1) at work 2) out of town 3) or just not home
Then, my family's ability to troubleshoot if PiHole goes down is extremely limited. Even if I had two.
You could also set up 2 ssids depending on your WiFi set up. Point one to pi hole and the other to a different DNS provider. Instruction if pi hole breaks is just switch WiFi.
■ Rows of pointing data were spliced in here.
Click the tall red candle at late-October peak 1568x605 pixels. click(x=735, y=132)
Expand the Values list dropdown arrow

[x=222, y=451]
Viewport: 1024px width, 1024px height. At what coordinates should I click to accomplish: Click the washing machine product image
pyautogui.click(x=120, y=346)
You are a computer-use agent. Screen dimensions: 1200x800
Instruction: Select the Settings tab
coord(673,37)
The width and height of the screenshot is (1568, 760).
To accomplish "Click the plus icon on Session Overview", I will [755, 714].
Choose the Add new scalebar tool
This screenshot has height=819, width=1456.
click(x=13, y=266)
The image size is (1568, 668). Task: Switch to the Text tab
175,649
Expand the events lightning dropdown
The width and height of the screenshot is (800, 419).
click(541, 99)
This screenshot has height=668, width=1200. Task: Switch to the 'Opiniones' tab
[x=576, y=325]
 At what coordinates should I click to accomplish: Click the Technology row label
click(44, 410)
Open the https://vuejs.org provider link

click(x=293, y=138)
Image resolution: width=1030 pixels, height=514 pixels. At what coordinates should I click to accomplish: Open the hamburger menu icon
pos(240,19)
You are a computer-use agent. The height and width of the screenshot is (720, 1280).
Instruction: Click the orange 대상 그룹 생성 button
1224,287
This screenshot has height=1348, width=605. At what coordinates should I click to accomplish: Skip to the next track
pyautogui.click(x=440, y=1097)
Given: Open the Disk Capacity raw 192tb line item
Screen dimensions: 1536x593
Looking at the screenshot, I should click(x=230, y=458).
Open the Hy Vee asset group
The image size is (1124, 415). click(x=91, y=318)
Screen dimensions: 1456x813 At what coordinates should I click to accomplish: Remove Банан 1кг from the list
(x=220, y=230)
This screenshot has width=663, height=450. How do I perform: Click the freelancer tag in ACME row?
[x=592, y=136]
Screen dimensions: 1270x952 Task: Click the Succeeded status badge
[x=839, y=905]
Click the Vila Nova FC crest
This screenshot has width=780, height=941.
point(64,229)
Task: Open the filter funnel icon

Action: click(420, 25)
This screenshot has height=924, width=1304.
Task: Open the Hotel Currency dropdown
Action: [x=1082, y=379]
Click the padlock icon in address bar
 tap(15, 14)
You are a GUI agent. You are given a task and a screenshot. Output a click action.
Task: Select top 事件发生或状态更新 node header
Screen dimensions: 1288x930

I run Pi-hole in docker on a NanoPi that I setup as my router (running OpenWRT). In the rare occurrence that it misbehaves, I could just tell my spouse to power cycle it. I did think of having a failover, but there's always going to be a single point of failure with my ISP router anyhow.
I have done so for four or five years.
Well, with x86_64 binaries -- but I could compile the code myself if I wanted.
No containers, just a Linux (Fedora) VM.
Just run the docker on another server you're running anyway, or run it on a raspberry pi zero 2W for $15. A pihole does so little work, it doesn't benefit from a pi 5.
I just run it on a VPS that costs me 3€ per month and runs lots of other stuff too like an IRC bouncer. That way I can access it from everywhere.
PS, I didn't mean the word 'shit' negatively. 'stuff' would have been better. But I meant it more as in 'check this shit out' :)
Pihole is actually a really nice project even though it's just a wrapper around dnsmasq.
And how do you block access to non paying customers? DNS isn't autenticated.
It's also not really a great method for adblocking anymore (which would make the support problem worse, "why am I still seeing ads?")
Good luck with whatever it is. Can't go there.